Aşure günü Muharrem ayının 10. Günü, yani 28 Temmuz 2023’e denk geldi. Ancak, Muharrem’in sonuna, 16 Ağustos perşembe gününe kadar aşure dağıtımını sürdürebilirsiniz.

Bu yıl, ilk kez emektar öğretmenlerimizden Ümit Nefesoğlu’nun her yıl olduğu gibi pişirdiği aşureyi tatmıştım ki, bir başka komşumun paylaşımı geldi. Öğrendim ki, diğer komşularım aşure yapımını sıraya yaymışlar. İki hafta evden aşure eksik olmayacak. Allah’ın kabul etmesini ve ömürlerinin uzun olmasını diliyorum.

Önce iki kelimeden söz edelim. Aşera, aşura veya aşer sözcüğü Arapça on demek. Bizde öşür olarak bilinir. Hani cumhuriyet öncesinde halkın sırtında “Öşür Vergisi” vardı. Halk ürününün onda birini devlete verirdi. Muharrem ise hicri takvimin ilk ayıdır. İnanç dünyamızda kutsal, bolluk, gürlük, ongunluk yani bereket ayı olarak kabul görür. Bana göre Tanrı’nın bütün günleri önemli ve kutsaldır ama, din adamları içinde Muharrem ayının geçtiği ayetlerden, hadislerden söz ederler. Konuyu dağıtmayayım, sözün özü, Muharrem ayının onuncu gününün aşure günü olduğu.

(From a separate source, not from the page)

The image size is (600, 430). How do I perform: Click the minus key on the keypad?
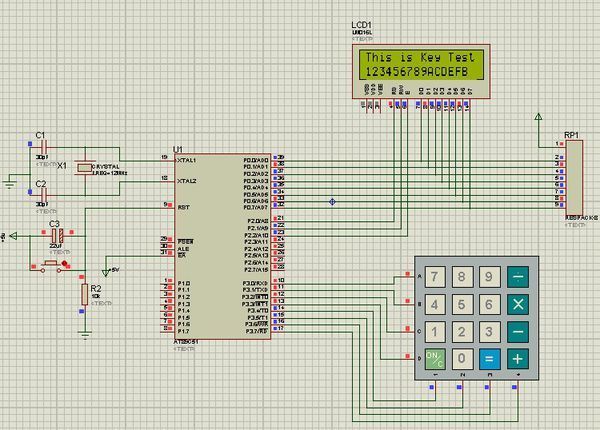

İslam öncesine ilişkin inanışlarımızda, “On Muharrem”in, on peygambere değişik on ihsanın verildiği gün gün olarak kabul görmüş. Davranışlar veya davranış biçimleri, temalar, ritüeller yüzyıllardan günümüze uygulana gelmiş.

Nuh Peygamberin “On Muharrem”le ilgisi bilinir.: Öyküye göre:

Hz. Nuh halkını yıllarca Allah’a ibadet etmeye davet etti. Ancak onlar bu davete kulak tıkayıp Hz. Nuh ve ona uyanlarla alay ettiler. Sonunda Yüce Allah, Hz. Nuh’a bir gemi yapmasını emretti. İman edenler bu gemide toplandıktan sonra, yeryüzü büyük bir tufana tutuldu. Öyle ki müminlerle alay edenlerin hiçbiri kurtulamadı.

Tufanın bitmesi sırasında (inanışa göre on Muharrem günü) gemide az bir yiyecek kalmıştı. Kalan bütün yiyecekler toplanarak bir çorba pişirildi. Bu çorbanın adı aşure olarak anıldı. Diğer çorbaların aksine tatlı bir çorbaydı. Aşure günü, birçok yiyeceğin bir araya gelmesiyle oluşan bu çorbadan adı olarak kaldı.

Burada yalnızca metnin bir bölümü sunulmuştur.